Eric Visser (born 4 June 1951) is the founder of both the Dutch publishing house De Geus and the Dutch-based publishing house World Editions.

==De Geus==
In 1983, he founded Dutch independent publishing house De Geus. Since then, he has continuously worked in publishing, as a publisher and managing director of De Geus. De Geus was based in Breda, while most of the contemporary publishing houses were in Amsterdam, because of this it was believed De Gues would not see success. As a self-stated firm believer in the saying: "The world starts where you are", Visser was personally motivated do the hard work.

Visser typed out and stapled the pages of the first title himself. De Geus grew steadily each year since its founding in 1983. As of April, 2026, De Geus has published over 2500 books.

Visser wanted to publish books that have depth and discuss social issues. The books had to reflect society, which is presumed to be why De Geus' seeks is to publish literature from all over the world by as many female as male authors.

Throughout the years Eric Visser and de Geus have published several authors, notably including Maya Angelou, Alaa Al-Aswany, Majgull Axelsson, Pat Barker, Aifric Campbell, Javier Cercas, and Jim Crace. Fourteen authors published by De Geus have gone on to win the Nobel Prize for Literature, including J.M.G. Le Clézio, Herta Müller, Mo Yan and Alice Munro.

Kader Abdolah, Esther Gerritsen and Annelies Verbeke’s debut novels were also published by De Geus, and now they are considered by many to be among the best writers of Dutch and Flemish literature.

In addition to working for De Geus and World Editions, Eric Visser was a board member for The General Publishing Group of the Dutch Publishers Association (which represents the interests of the affiliated publishing companies throughout the Netherlands) and for Literature Festival Winternachten in The Hague (a cultural festival with more than eighty writers, artists and musicians from approximately fifteen countries) and for the CPNB (Collective Promotion for the Dutch Book). He is also a member of the PEN International Publishers Circle.

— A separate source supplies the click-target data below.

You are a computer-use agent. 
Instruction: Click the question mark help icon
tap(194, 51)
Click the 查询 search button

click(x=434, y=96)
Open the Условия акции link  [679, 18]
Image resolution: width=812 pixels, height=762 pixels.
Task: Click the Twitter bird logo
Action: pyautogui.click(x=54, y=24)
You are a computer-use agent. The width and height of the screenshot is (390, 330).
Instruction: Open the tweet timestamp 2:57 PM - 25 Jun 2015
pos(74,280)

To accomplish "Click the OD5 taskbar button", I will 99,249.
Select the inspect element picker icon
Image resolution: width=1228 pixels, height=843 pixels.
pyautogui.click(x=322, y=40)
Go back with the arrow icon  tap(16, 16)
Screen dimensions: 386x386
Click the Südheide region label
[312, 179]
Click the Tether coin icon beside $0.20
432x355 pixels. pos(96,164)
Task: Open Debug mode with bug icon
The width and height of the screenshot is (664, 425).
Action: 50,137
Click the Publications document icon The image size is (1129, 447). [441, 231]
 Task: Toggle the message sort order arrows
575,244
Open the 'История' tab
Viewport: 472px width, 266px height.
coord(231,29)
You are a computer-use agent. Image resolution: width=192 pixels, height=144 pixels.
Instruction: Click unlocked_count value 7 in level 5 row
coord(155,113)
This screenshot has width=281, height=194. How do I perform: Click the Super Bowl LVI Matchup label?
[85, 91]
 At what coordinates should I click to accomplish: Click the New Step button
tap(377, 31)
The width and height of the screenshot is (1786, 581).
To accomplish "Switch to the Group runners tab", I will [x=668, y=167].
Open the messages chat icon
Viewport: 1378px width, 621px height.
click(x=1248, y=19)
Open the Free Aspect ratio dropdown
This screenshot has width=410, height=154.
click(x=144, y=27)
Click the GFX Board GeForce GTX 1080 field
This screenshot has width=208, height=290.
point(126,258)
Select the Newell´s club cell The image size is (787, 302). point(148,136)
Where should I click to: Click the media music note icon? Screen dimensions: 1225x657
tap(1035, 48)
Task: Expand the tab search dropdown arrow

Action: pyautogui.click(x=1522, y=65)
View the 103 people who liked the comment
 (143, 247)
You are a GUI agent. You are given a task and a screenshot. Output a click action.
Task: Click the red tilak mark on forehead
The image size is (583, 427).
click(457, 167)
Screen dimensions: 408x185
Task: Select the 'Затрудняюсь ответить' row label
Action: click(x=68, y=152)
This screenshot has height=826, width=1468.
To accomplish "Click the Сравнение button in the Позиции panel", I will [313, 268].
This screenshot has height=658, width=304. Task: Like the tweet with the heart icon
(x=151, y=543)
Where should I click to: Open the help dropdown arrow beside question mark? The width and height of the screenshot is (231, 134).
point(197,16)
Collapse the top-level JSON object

In 2016, De Geus was sold to Singel Uitgeverijen and will relocate to Amsterdam.

==World Editions==
In 2013, Eric Visser started a new publishing house World Editions, a spin-off of De Geus. WE aims to make important titles available for the greatest possible audience. WE publishes in English for the international market.

WE's first titles were published in 2015: Craving by Esther Gerritsen, Gliding Flight by Anne-Gine Goemans, and Saturday’s Shadows by Ayesha Harruna Attah.

==Awards and honours==
In 2012 Eric received the French Chevalier des Arts et des Lettres award. In 2015, he was conferred as a Knight of the First Class Royal Norwegian Order of Merit.